The count was conducted in southern Tasmania between 7am and 9am on Tuesday 6 March by 55 volunteers spread across the four council areas of Clarence, Glenorchy, Hobart and Kingborough.
Overall, Tasmanian sites were up and down to give no real net difference in rider numbers across the city. Kingborough and Glenorchy sites had rider number increases of 11% and 10%, while Hobart was unchanged and Clarence sites declined by 6%.
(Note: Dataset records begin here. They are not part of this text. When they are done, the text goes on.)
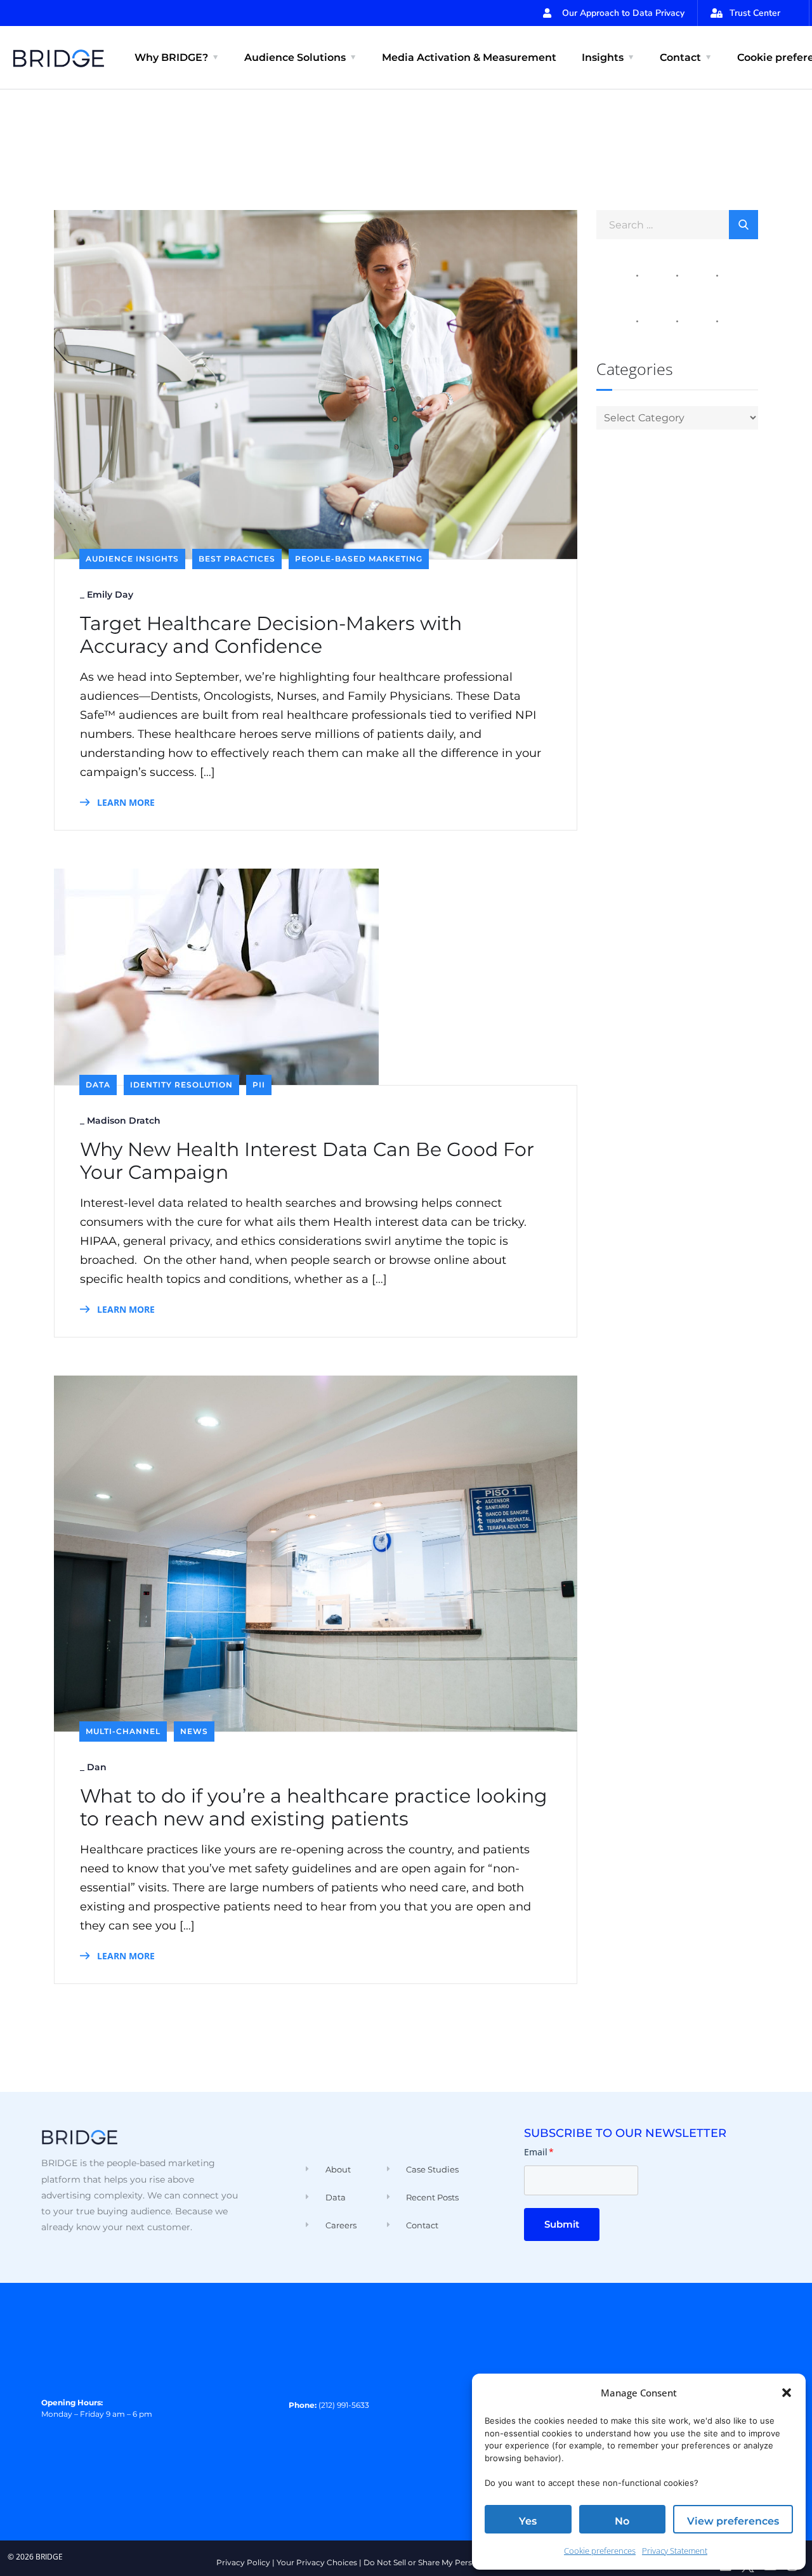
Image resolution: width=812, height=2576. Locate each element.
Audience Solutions (295, 57)
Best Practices (237, 558)
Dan (97, 1767)
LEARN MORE (125, 802)
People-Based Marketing (358, 558)
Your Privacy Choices (317, 2562)
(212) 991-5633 (343, 2405)
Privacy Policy (243, 2562)
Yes (528, 2521)
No (622, 2521)
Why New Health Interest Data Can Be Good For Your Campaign (307, 1161)
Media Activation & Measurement (469, 57)
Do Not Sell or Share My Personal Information (450, 2562)
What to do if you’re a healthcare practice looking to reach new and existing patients (313, 1807)
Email (539, 2152)
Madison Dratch (123, 1120)
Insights (603, 57)
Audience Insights (132, 558)
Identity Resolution (181, 1084)
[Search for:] (677, 224)
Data (98, 1084)
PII (258, 1084)
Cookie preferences (600, 2550)
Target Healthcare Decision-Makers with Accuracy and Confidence (271, 635)
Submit (561, 2224)
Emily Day (110, 594)
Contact (680, 57)
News (194, 1731)
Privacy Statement (674, 2550)
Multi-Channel (123, 1731)
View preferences (733, 2521)
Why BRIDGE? (171, 57)
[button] (786, 2392)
Some of the sites which increased noticeably or continued an upwards trend included:
- Howrah Rd and Foreshore Trail, Howrah
- Howrah Rd and Mortyn Place Track, Howrah
- Main Rd and Springfield Ave, Moonah
- Intercity Cycleway south of the Tasman Bridge, Hobart
- Sandy Bay and Hampden roads, Battery Point
- Davey Street and Lynton Ave, South Hobart
- Molle and Goulburn streets, Hobart
- Morrison and Murray streets, Hobart
- Intercity Cycleway and Bay Rd, New Town
Tasmania came out on top nationally for the percentage of women riding at 26%. We’ll now take a closer look at the count data and identify if there are particular areas women feel more comfortable riding and what that means for infrastructure planning.
Anecdotally, women tend to prefer separated infrastructure and obvious bike lanes on road, our analysis will confirm whether this is the case for greater Hobart.
Devonport and Launceston councils do a handful of counts around the same time of year but their figures are not included in the Super Tuesday results.
Both council counts suffered the same fate as Hobart’s with rider numbers plateauing over the past few years.